Os perigos da alienação parental
Enviada em 28/09/2020
A obra cinematográfica " História de um Casamento" retrata a história de um divórcio que é caracterizado por um conflito de um casal pela guarda do filho e distanciamento dele com um dos pais, tendo como consequências o desgaste emocional da criança. Fora do cinema, a ocorrência da alienação parental é ,hodiernamente, bastante comum e possui diversas consequências principalmente para a prole do casal, como distúrbios psicológicos e deficiência nas relações interpessoais com o genitor alienado. Diante disso, é imprescindível o debate e adoção de medidas eficientes capazes de reverter tal entrave.
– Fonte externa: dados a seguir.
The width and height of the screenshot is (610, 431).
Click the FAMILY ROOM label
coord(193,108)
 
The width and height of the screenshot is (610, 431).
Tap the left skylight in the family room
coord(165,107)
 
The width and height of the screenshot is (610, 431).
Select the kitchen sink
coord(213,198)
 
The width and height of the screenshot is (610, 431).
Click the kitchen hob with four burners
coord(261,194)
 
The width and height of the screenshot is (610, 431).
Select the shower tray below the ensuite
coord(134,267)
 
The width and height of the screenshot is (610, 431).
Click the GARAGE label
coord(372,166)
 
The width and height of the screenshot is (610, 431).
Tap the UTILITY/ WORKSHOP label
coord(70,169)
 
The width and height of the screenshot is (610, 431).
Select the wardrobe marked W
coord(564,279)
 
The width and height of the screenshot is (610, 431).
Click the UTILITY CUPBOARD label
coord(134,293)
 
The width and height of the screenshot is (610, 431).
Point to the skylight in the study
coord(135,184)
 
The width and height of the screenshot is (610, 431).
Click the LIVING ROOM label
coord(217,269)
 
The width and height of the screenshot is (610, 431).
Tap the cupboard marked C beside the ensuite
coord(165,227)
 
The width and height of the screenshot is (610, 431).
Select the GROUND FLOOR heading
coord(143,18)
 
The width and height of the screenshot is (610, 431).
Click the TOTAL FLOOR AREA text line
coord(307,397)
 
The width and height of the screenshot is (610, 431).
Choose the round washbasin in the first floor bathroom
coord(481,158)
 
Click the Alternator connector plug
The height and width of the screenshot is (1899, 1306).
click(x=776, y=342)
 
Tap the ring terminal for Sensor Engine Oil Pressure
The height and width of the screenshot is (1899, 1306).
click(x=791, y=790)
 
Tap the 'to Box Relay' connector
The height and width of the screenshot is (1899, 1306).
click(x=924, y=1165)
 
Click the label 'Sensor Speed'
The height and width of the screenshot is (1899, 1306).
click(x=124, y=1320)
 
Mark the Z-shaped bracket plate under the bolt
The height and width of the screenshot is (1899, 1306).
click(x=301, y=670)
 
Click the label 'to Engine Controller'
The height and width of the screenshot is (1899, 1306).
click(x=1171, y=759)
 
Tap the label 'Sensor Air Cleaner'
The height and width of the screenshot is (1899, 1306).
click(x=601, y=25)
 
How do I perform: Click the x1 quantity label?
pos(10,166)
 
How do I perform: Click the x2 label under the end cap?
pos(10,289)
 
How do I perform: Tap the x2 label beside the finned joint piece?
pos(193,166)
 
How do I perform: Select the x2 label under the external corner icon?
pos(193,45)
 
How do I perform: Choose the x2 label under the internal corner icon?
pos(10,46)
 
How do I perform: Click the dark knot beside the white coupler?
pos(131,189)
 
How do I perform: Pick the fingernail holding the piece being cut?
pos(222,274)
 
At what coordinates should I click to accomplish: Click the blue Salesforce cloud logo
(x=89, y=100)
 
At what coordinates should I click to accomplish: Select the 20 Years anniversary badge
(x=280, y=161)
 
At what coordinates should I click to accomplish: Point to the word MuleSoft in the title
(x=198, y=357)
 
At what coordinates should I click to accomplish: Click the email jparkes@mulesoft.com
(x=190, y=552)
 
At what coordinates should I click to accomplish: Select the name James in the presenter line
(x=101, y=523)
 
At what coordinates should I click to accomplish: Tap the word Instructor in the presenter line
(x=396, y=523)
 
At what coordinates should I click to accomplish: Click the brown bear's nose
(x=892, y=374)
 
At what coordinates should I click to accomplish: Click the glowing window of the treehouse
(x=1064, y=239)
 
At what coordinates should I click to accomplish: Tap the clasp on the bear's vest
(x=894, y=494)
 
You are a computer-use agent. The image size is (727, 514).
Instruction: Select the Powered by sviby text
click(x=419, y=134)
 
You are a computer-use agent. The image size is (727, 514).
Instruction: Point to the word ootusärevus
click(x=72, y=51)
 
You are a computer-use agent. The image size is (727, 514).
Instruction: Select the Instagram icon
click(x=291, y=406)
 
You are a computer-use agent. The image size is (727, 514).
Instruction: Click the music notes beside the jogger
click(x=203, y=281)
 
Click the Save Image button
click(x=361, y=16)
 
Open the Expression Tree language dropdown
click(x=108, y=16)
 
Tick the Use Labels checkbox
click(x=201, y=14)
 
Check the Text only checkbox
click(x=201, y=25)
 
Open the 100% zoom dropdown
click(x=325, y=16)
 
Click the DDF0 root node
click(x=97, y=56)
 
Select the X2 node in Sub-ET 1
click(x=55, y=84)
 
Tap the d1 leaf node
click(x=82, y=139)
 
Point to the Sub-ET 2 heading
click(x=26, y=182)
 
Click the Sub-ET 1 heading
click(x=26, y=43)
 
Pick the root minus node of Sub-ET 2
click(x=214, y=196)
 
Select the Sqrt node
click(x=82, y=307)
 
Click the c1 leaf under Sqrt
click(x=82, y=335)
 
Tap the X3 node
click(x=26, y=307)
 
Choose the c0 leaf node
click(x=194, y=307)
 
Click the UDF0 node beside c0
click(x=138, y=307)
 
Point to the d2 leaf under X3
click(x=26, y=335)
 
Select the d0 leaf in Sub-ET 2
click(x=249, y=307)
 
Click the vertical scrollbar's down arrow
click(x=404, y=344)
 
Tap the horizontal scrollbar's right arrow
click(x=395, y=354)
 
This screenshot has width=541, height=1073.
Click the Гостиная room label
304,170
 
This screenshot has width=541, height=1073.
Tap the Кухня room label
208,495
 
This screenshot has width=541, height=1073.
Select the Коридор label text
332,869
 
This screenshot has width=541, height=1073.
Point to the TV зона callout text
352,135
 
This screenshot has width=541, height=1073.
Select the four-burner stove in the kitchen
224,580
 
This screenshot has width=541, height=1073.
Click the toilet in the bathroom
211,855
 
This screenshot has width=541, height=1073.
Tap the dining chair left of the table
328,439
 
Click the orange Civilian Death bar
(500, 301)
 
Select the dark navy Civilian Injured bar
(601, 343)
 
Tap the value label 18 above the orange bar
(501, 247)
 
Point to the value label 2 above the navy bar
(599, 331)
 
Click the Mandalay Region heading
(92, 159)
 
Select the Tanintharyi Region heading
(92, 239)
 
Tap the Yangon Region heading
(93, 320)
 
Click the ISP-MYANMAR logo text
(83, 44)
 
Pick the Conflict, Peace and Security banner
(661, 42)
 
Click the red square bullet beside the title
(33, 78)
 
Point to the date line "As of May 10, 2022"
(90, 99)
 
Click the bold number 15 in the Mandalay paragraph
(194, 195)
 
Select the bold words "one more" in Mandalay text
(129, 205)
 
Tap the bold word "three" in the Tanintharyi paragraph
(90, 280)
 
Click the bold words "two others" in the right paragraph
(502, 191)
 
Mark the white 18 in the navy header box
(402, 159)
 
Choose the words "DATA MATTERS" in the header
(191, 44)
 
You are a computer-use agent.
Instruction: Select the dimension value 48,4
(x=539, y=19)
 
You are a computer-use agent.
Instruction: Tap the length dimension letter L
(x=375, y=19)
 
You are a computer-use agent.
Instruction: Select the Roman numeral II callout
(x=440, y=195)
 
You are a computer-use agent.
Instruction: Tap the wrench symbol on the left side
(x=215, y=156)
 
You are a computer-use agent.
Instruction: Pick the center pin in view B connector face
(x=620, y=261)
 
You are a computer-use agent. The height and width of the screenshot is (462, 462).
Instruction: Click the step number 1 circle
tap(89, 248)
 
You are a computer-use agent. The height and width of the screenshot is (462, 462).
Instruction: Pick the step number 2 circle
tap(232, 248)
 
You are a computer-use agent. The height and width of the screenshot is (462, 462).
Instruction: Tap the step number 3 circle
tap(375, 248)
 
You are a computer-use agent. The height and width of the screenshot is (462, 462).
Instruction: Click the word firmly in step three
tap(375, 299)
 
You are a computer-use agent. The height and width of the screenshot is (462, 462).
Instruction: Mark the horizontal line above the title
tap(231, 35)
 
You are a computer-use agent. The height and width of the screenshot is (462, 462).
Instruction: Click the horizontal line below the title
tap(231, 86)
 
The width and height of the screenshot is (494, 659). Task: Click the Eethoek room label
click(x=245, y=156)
Em primeira análise, vale salientar que a negligência parental provoca nos filhos envolvidos desse contexto impactos psicológicos e emocionais que podem perdurar até a fase adulta da pessoa, contribuindo para o desenvolvimento de distúrbios graves posteriormente. Nessa perspectiva, de acordo com o advogado Eduardo Lowenhaut, especialista em Direito da Família, esse tipo de transtorno leva o indivíduo afetado a contrair problemas como depressão, insegurança, baixo autoestima entre outras mazelas, que podem resultar em sequelas permanentes. Fica evidente, então, a necessidade de realização de ações efetivas capazes de evitar a consolidação desse cenário.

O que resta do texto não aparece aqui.